The last two administrations both filed briefs against similar climate lawsuits when those cases were before the Supreme Court.
First, in 2011, the Obama administration urged the Supreme Court to dismiss the climate-related claims in American Electric Power Co. v. Connecticut. The federal government explained that the energy policy issues that underlie this litigation require “political or regulatory — not judicial — resolution”:
“In the context of climate change, a regulatory solution will be far better suited to addressing the scope of the problem and to fashioning an appropriately tailored set of remedies than a potentially open-ended series of common-law suits in far-flung district courts.”
The Supreme Court then issued a unanimous ruling dismissing the case, finding that climate litigation raises emissions and energy policy matters that are federal and legislative in nature. The Tenth Circuit ruling that is at the heart of today’s petition for review seemingly conflicts with AEP.

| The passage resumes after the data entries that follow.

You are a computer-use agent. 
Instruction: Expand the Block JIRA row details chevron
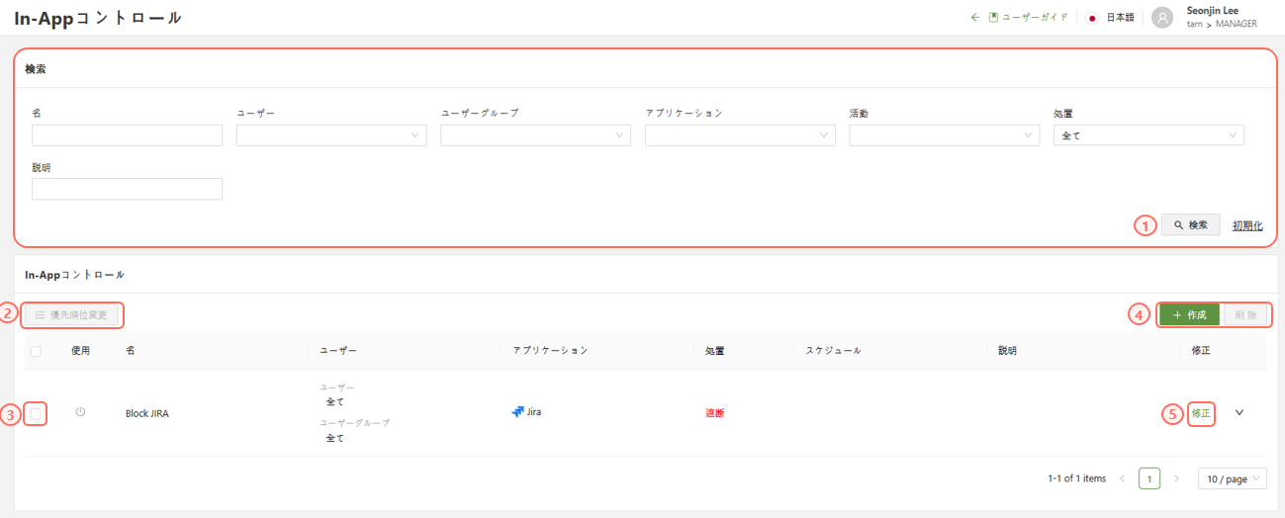pos(1239,413)
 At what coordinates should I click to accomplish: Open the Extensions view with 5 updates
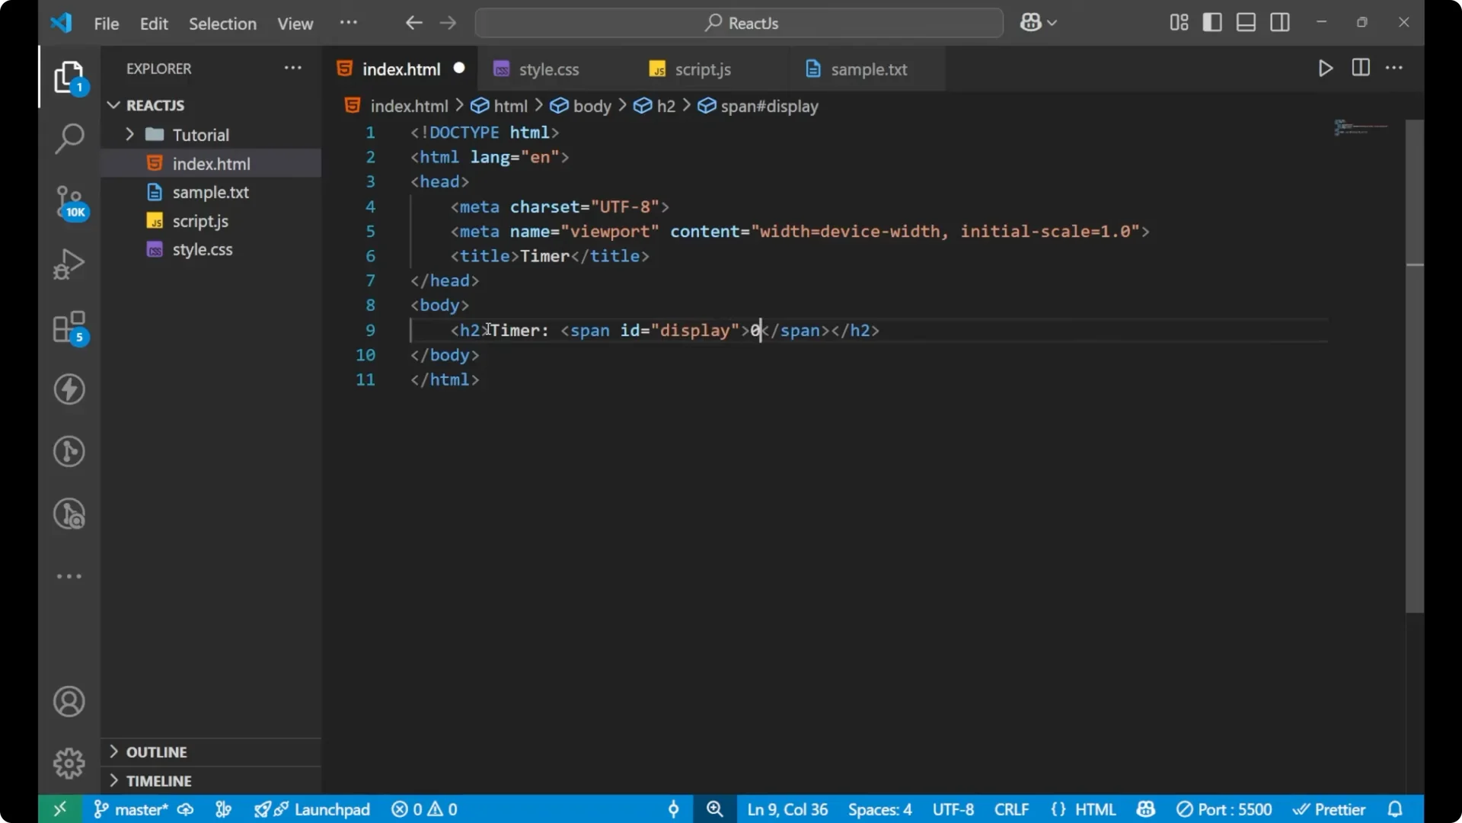pos(69,328)
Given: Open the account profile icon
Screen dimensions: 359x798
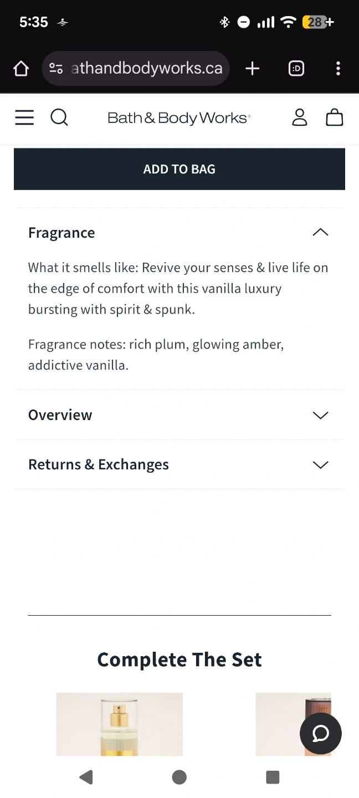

Then in 2021, when the Supreme Court decided a question related to the scope of appellate review in the Baltimore climate lawsuit, Acting Solicitor General Jeffrey Wall intervened in support in broader review on the federal law issues the cases raise, which the Supreme Court ultimately adopted.
This will be the third presidential administration that will have weighed in on attempts to use tort law to regulate federal climate policy. There is no deadline for the Solicitor General’s brief, but it is expected to be filed in the next few months.